日本IBM、「LotusLive」専用のデータセンターを国内に新設
コラボレーションサービスのクラウド展開を加速
理事 ソフトウェア事業 Lotus事業部長の三浦美穂氏 |
日本アイ・ビー・エム株式会社(以下、日本IBM)は21日、クラウド型の企業向けコラボレーションサービス「LotusLive」専用のデータセンターを日本国内に新設すると発表した。これにあわせて、同日にLotusソフトウェアの事業戦略についてプレス説明会を実施した。
同社では今年4月以降、Lotusソフトウェア事業を積極的に展開しており、従来型のコラボレーション分野では、4月15日にグループウェア製品「IBM Lotus Domino Express」の特別割引キャンペーンを発表。「Lotusお客様感謝祭」として、全国規模でテレマーケティングを実施し、大阪・東京・名古屋など全国各地でイベントを開催している。
5月19日には、ユニファイドコミュニケーション製品の新版「IBM Lotus Sametime 8.5.2」をリリース。東日本大震災後の在宅勤務ニーズに対応し、ブラウザベースのクライアントから音声とビデオの利用を可能としている。
また、新しいコラボレーション分野として「ソーシャルウェア」にも意欲的に取り組んでおり、企業向けソーシャル・ソフトウェアの新版「IBM Connections 3.0.1」を4月6日に発表した。

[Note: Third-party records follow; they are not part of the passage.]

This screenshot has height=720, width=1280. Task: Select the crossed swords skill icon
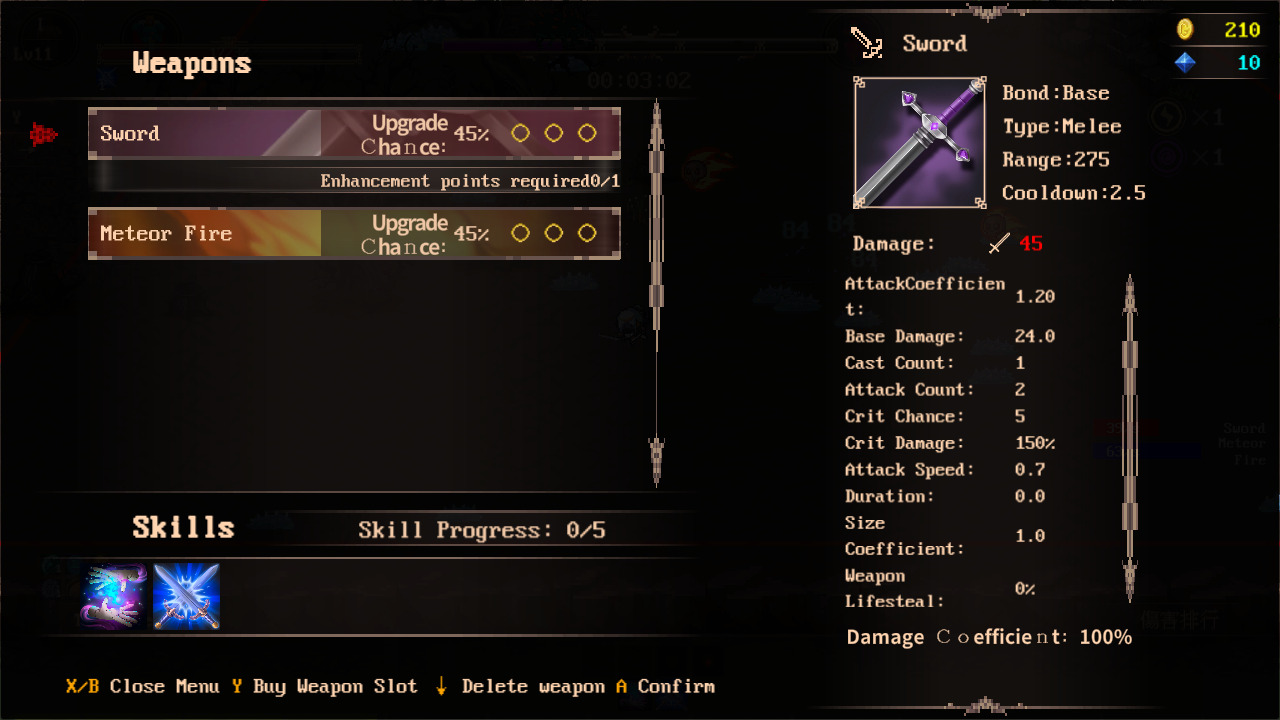[186, 596]
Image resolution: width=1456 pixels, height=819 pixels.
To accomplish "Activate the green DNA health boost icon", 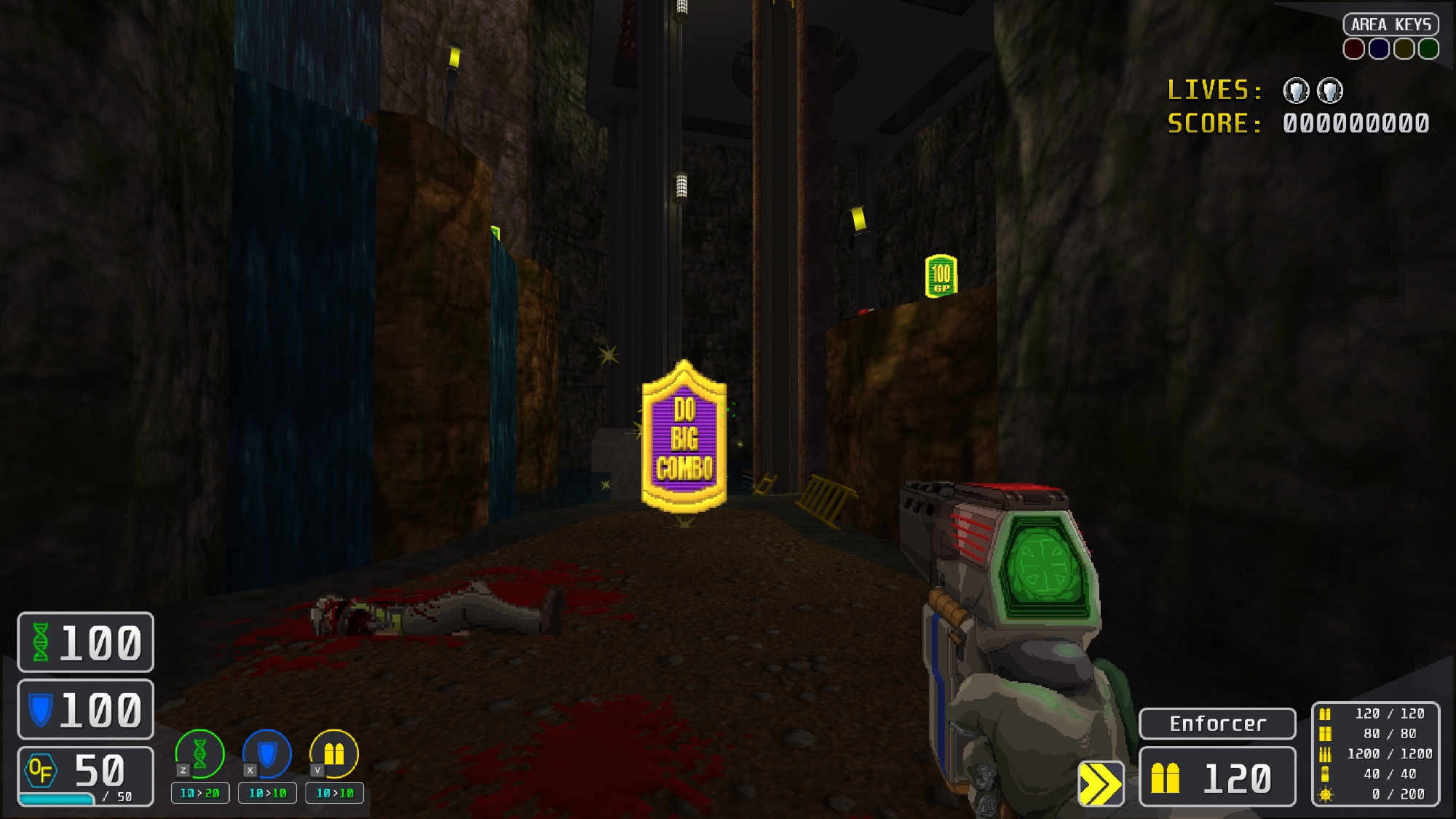I will click(x=199, y=753).
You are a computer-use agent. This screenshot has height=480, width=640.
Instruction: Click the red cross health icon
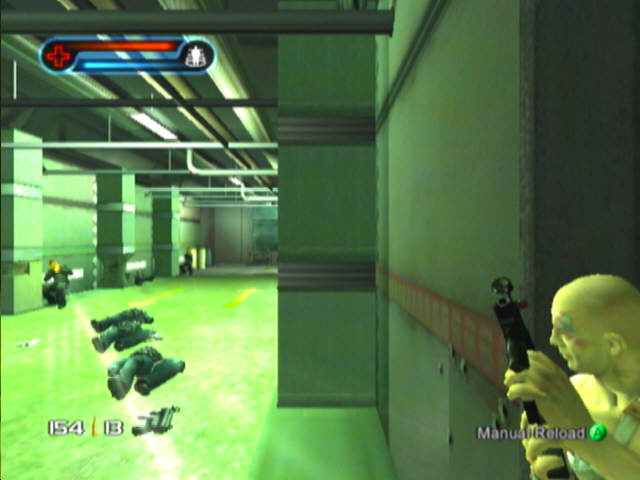[59, 56]
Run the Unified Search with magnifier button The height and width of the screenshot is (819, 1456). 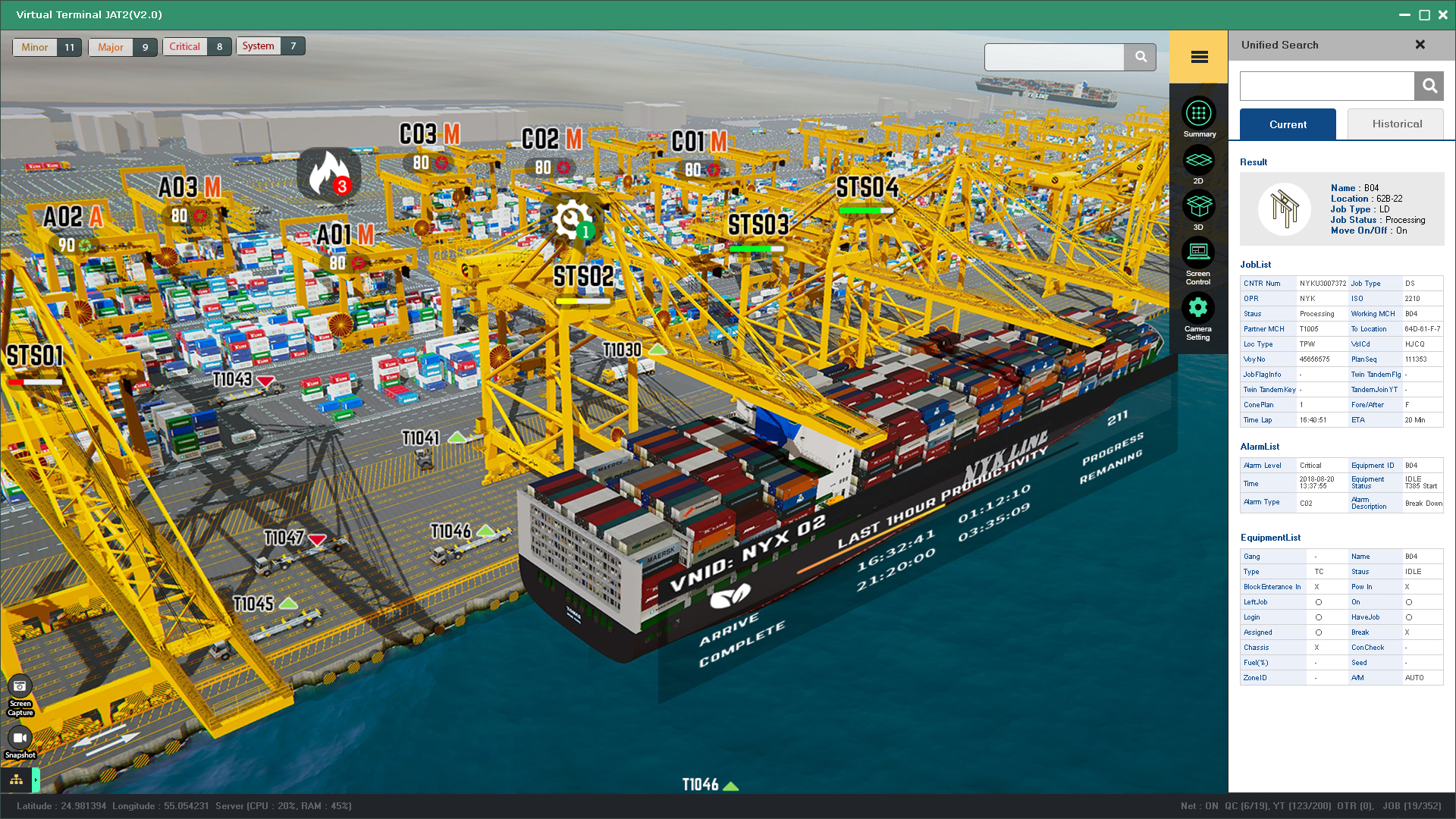1429,86
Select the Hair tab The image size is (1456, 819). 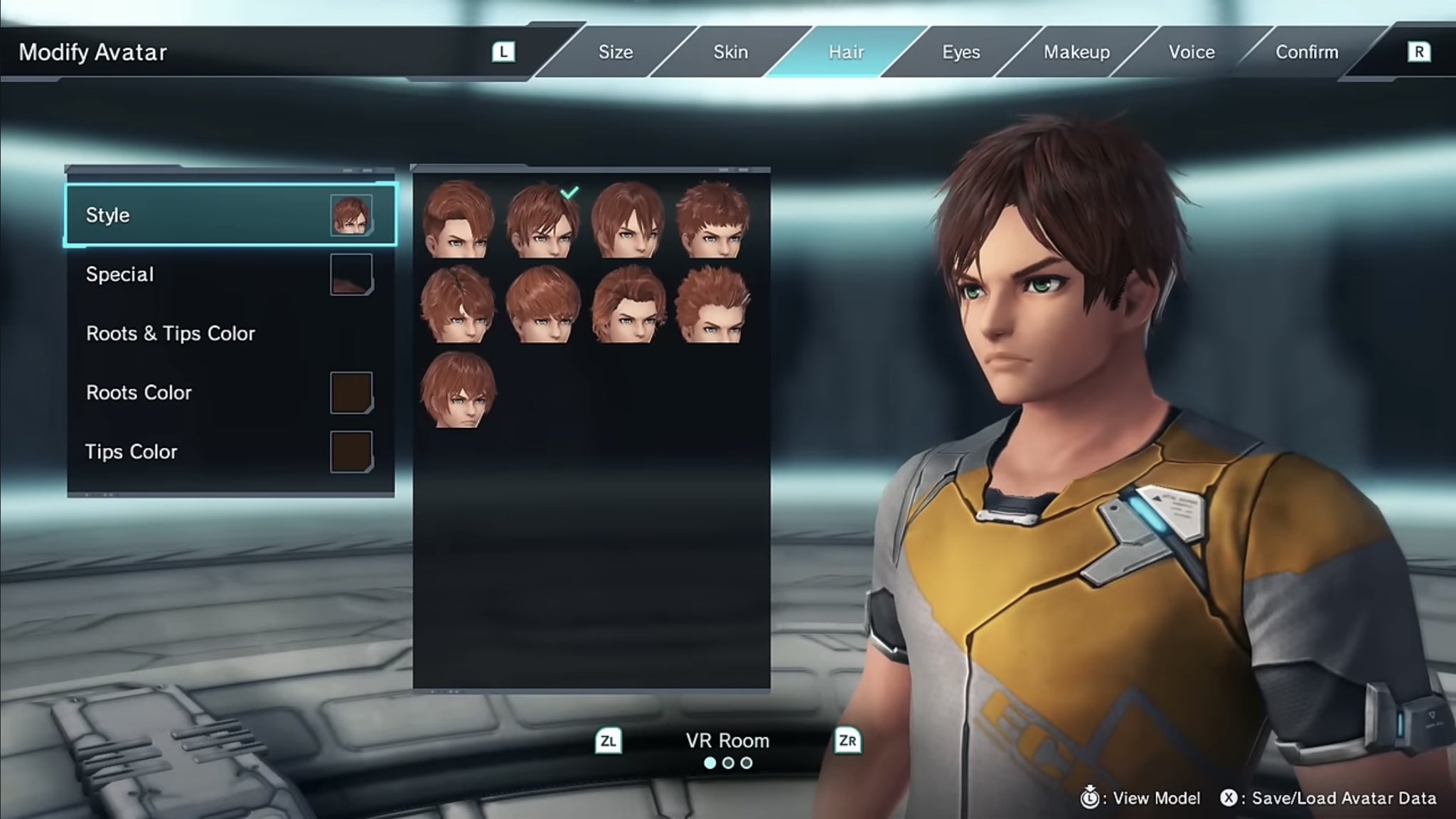pos(845,52)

理事 ソフトウェア事業Lotus事業部長の三浦美穂氏は、「新版では、ソーシャルを企業でより有効に活用してもらうための機能を強化し、発売以来、多くの企業から好評を得ている。すでに、ソーシャルをビジネスに活用している国内企業も増えてきており、今年後半にかけて、ソーシャル・ビジネス化への提案をさらに強めていく」との考えを示した。
Lotusソフトウェアの事業領域 |
さらに、コラボレーション分野における新たなサービス形態として、同社が特に注力しているのが「クラウド」へのビジネス展開だ。「当社では、パブリッククラウドによる企業向けコラボレーションサービス群として『LotusLive』を提供しているが、5月18日にはバージョンを1.4にアップデートして機能強化するとともに、無償トライアルを30日間から60日間へと延長している。
そして今回、日本を中心にアジア地区の顧客に対するサービスのパフォーマンス向上を図るため、日本国内にLotusLive専用のデータセンターを開設する」(三浦氏)としている。
「LotusLive」は、IBMがパブリッククラウドを利用し、電子メール、コラボレーション(情報共有と共同作業)、Web画面共有(Web会議、Webセミナー)の3つサービスを提供するSaaS型サービス。特に、コラボレーションおよびWeb画面共有のサービスでは、社外のユーザーを「ゲスト」としてライセンス不要で招待できることや、既存のIT環境の変更を必要とせずWebベースですぐに利用できることが特徴となっている。
「LotusLive」の概要 |
この「LotusLive」向けに新設される国内データセンターは、米国以外では今回が初となるもの。三浦氏は、国内データセンターについて、「サービス開始時点で、数百万ユーザーまで対応できる処理能力を実装する。
そして、東京近郊のプライマリーセンターに加え、非常時のためのバックアップセンターを大阪近郊に開設する。サービス開始は9月下旬を予定しており、応答時間の短縮を求められるコラボレーション機能とWeb画面共有機能からサービス提供を行っていく」との計画を明らかにしている。
これにより、国内の「LotusLive」ユーザーにとっては、応答時間のさらなる短縮が期待できるとともに、法規制やセキュリティ、災害対策の観点から国外に出せないデータを保有している顧客も安心してクラウド環境を利用することが可能となる。
なお、「LotusLive」の利用料金は全世界で共通であるため、国内データセンターの利用にともなう追加料金は発生しないという。サービス提供開始の具体的な日付は、東京電力および東北電力管内における電力使用制限令を踏まえ、電力需給の状況などを考慮したうえで決定するとのこと。
また、同社では、国内データセンター開設の発表にあわせて、「LotusLive」のさらなる利用拡大を図るため、「IBM LotusLive 複数年契約割引キャンペーン」を本日より開始する。このキャンペーンは、今年12月9日までの期間限定で、「LotusLive」の2年分の料金で、3年分のサブスクリプション(利用権)を取得することができる。